But it really repulses me that he participated in this. I think some of my current lack of interest in sex has to do with my being unable to separate the person in him that can objectify women that way from the person he is in our relationship. (I know that repulsive objectifier is still in there with the person I knew. Unfortunately I wasn't aware of that aspect of him for the first 19 years of our relationship.) I've never felt objectified by him. But for a long time now I get a queasy feeling when I think of doing any type of fantasy activity (dressing up in sexy lingerie for example) and I think that's because it feels like it would be part of that ugly fantasy world that also included lap dances and prostitutes.

I wish I had the opportunity to grow and change without having to think about our relationship at the same time. I know sex is part of a healthy relationship, and we've had good sex off and on since his sex addiction became known to me. But a lot of times I just have too much going on in my head to be present. And if I'm not present - well that's just not the kind of sex I want to have with anyone. I'd rather just not. But I know for him my lack of interest in sex feels like rejection. So I worry. Will this perceived rejection cause him to give up on our relationship? Because I'm not ready to do that. But I'm not ready to be vulnerable either.

I'm in a little bit of a freak-out still, although I know I have the tools to keep this from spiraling out of control. But I also feel that I have a lot of work to do to get some things out that are still inside me. Anger, fear, grief. Things that are keeping me from being present.

RAW DATA
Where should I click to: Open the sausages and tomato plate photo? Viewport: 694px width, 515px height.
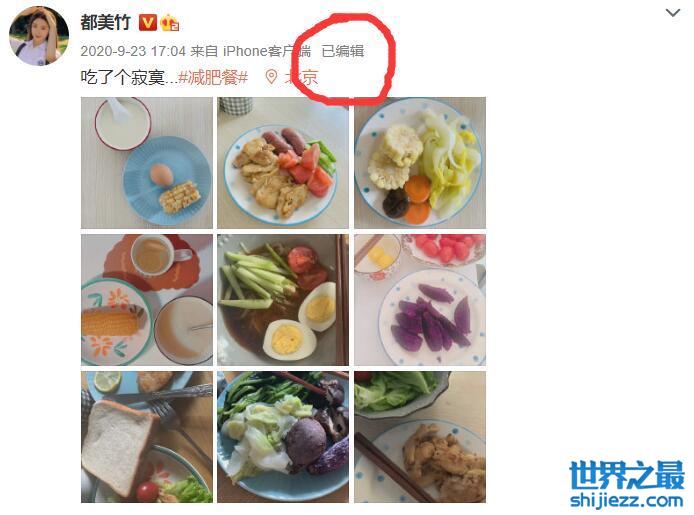(283, 163)
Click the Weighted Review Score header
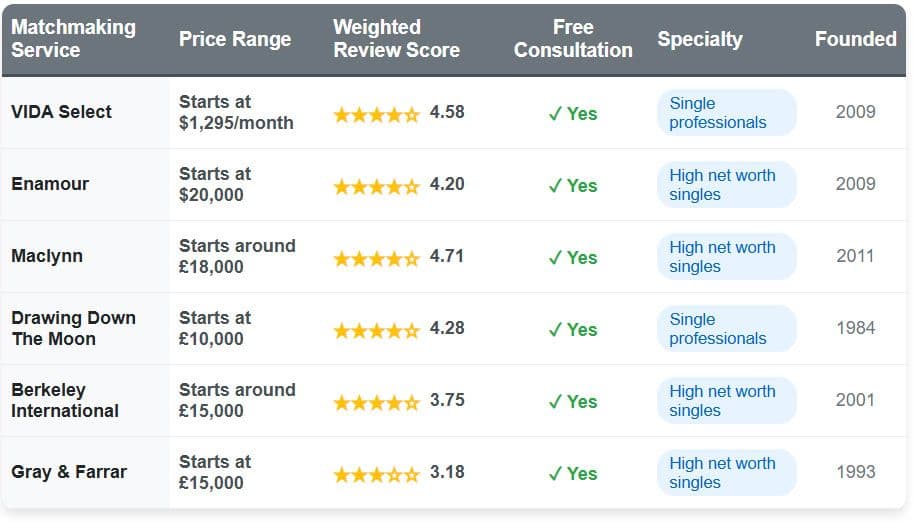The height and width of the screenshot is (522, 913). tap(396, 39)
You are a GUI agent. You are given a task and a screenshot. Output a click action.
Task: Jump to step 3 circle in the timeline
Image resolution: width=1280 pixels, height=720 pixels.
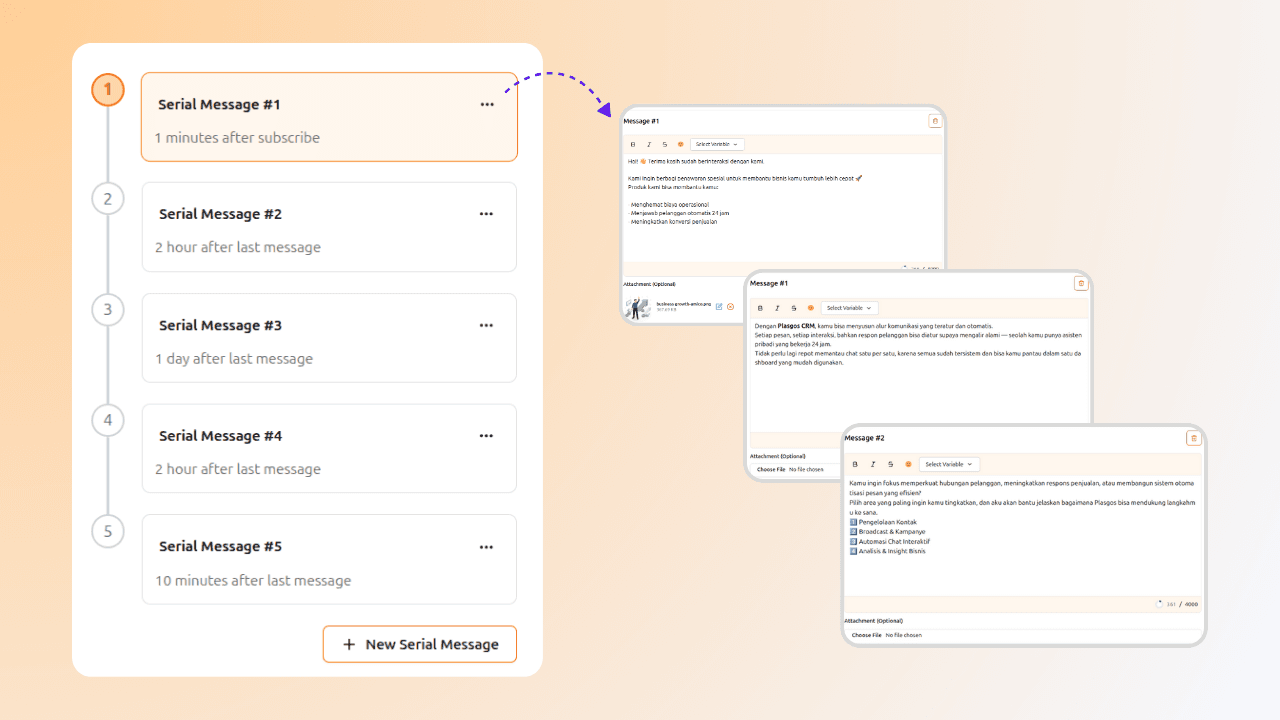108,310
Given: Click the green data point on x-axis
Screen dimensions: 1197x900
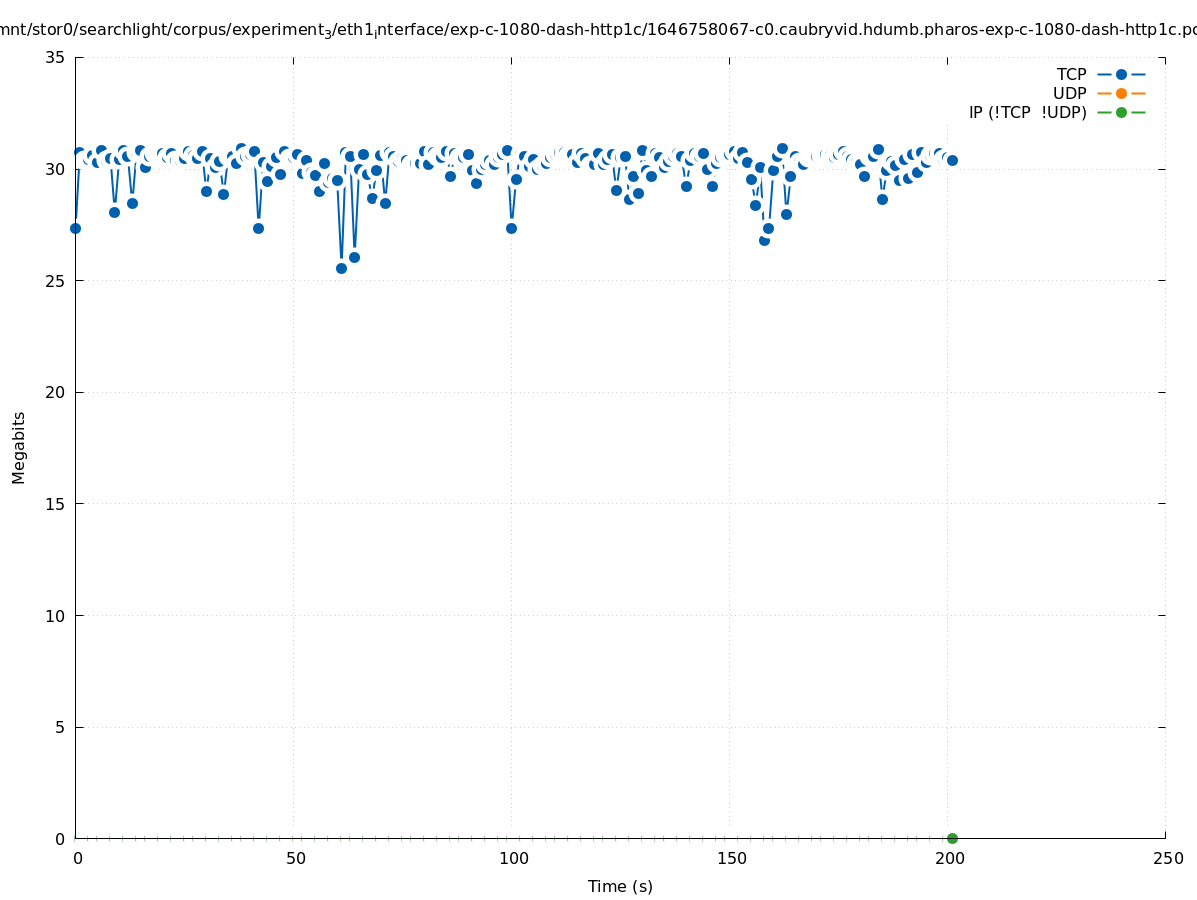Looking at the screenshot, I should tap(952, 838).
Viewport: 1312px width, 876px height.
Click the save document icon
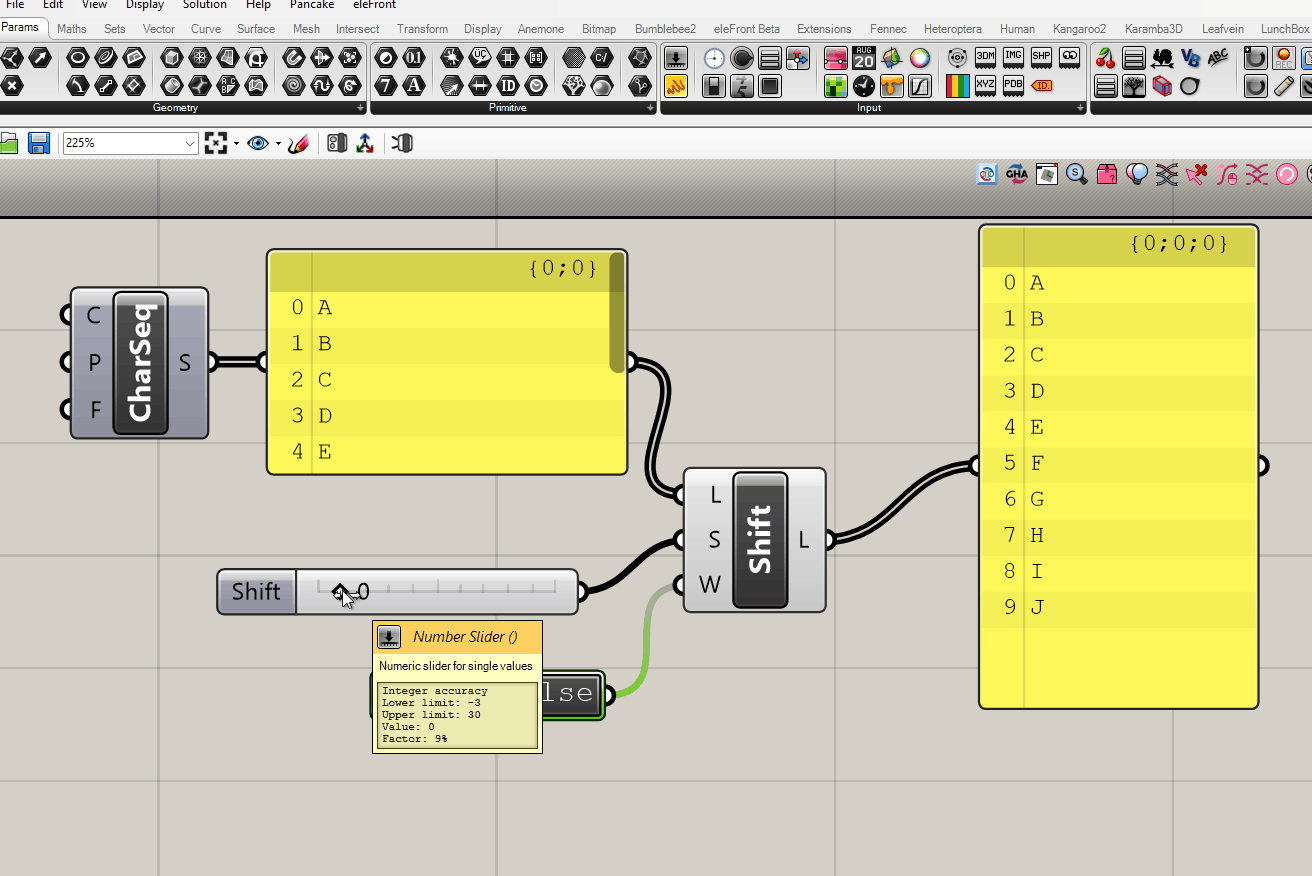point(39,143)
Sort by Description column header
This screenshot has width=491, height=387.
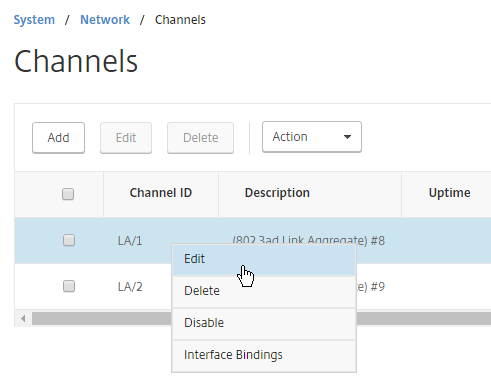[277, 193]
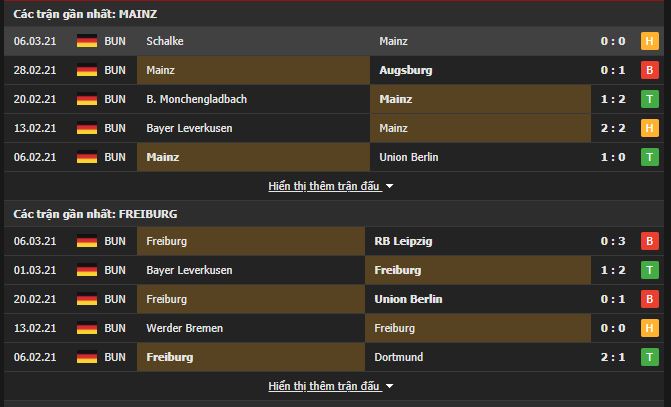Click the BUN league label on the 20.02.21 Freiburg vs Union Berlin row
The width and height of the screenshot is (671, 407).
click(x=115, y=299)
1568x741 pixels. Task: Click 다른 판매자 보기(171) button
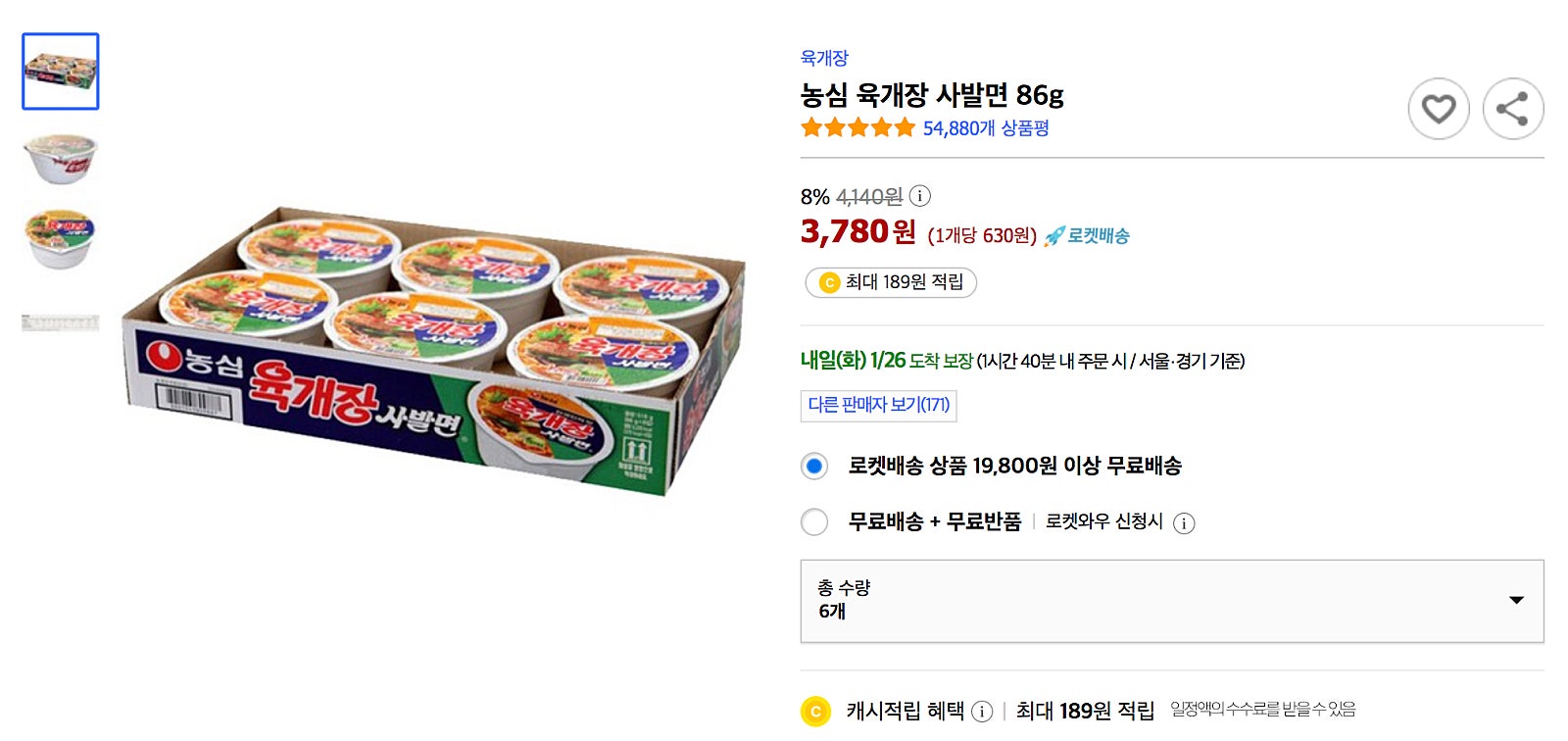(x=878, y=405)
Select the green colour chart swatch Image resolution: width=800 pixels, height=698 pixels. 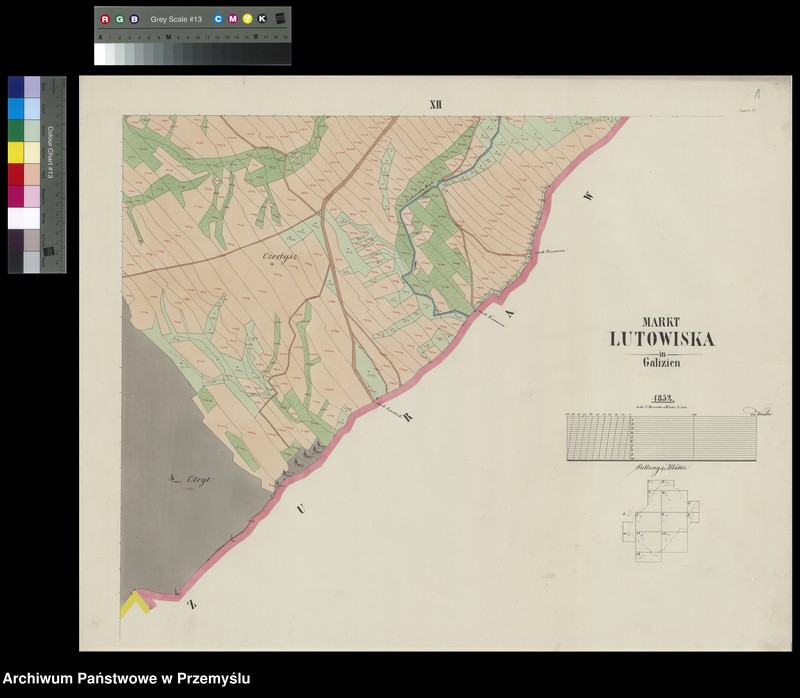[16, 131]
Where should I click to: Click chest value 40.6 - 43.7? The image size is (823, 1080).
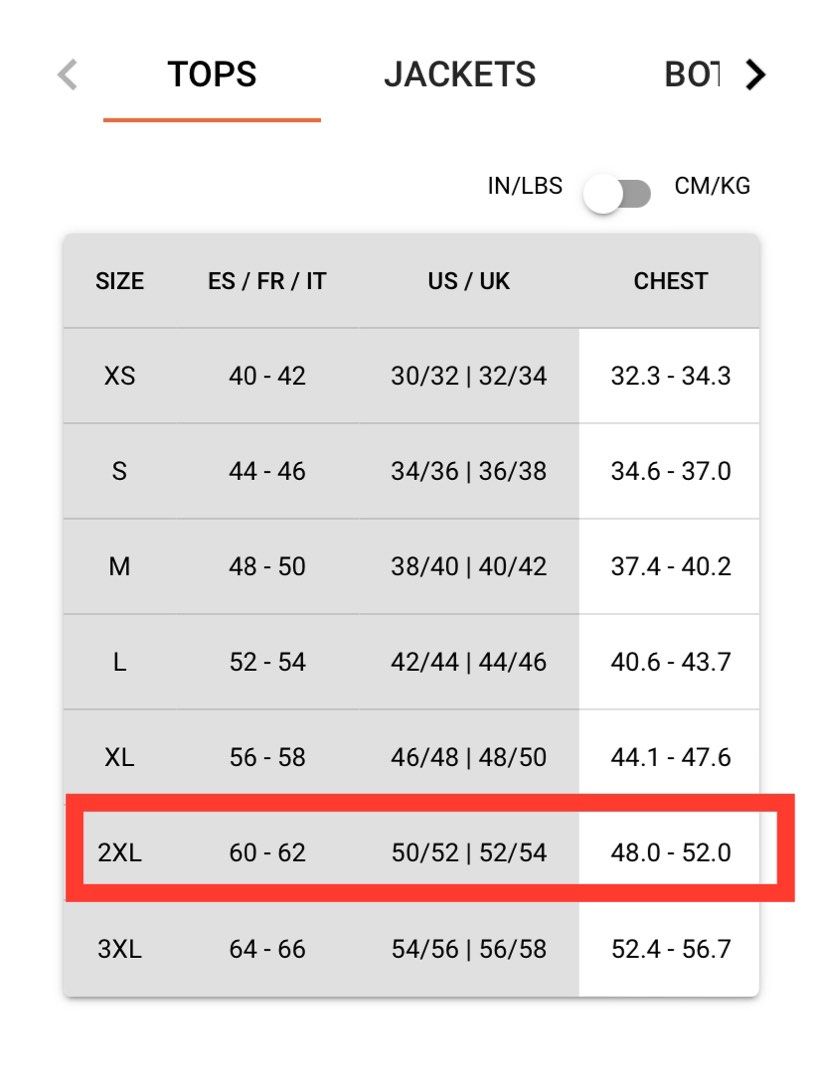coord(670,662)
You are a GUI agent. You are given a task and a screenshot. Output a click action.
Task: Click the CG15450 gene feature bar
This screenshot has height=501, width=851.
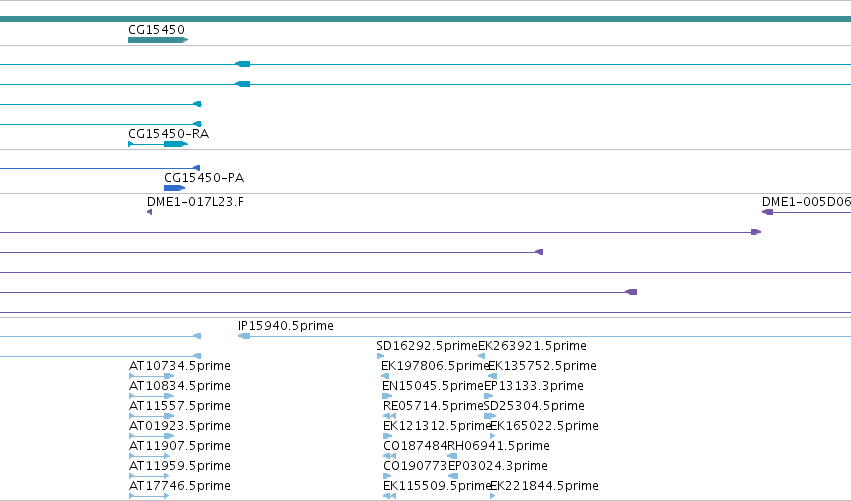tap(158, 40)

TASK 1
In the post about a partner's sex addiction, for how many years of the relationship was the writer unaware of the partner's objectifying side?
TASK 2
For each statement, say whether it agrees with the post about a partner's sex addiction, and quote the words of the post that decide it.
(a) The writer has felt objectified by the partner.
(b) The writer and the partner have had good sex at times since the addiction came to light.
(c) The writer is ready to give up on the relationship.
TASK 3
Carry on writing the post about a partner's sex addiction, starting after its last sentence.
The records are separate material and have no connection to the text.

EXERCISE RESPONSE 1
The first 19 years of the relationship.

EXERCISE RESPONSE 2
(a) No: "I've never felt objectified by him."
(b) Yes: "we've had good sex off and on since his sex addiction became known to me."
(c) No: "Because I'm not ready to do that."

EXERCISE RESPONSE 3
I don't know how to access these things. A friend from my recovery group is going to a funeral and I said to her that she should really take the opportunity to grieve, not just the loss of the one who passed, but other losses as well, because we get so few opportunities to do that. I think I was speaking in part to myself. I have this image of scraping out from inside me the things I've been unable to express, like scraping out the inside of a pumpkin, so I don't get snagged by the past over and over again, so I can authentically both acknowledge what has happened and internalize that this is a new and different moment. So I can feel peace, instead of fear and anxiety.

I don't feel that peace now. Just queasy, anxious and closed off. I can intellectualize myself back to peace using the tools I have, but I want to use my tools to work through this, not to fly above it. I want to stay with these feelings instead of going to my "enlightened" place about why I don't have to have them. Maybe these feelings and the resulting conversations will drag me through what is here for me to learn so that I can get closer to free.

Friday, June 4, 2010

My year of trusting God

Well, it's 3 days past the 3rd anniversary of my discovery, and I'm starting in on Step 3.

Turn my life and my will over go God.

Wow. Not something I ever imagined I'd consider. Ever.

I'm afraid that means giving up, giving in, being helpless. I know I've endorsed surrender many times, but to surrender my whole self? That just feels wrong.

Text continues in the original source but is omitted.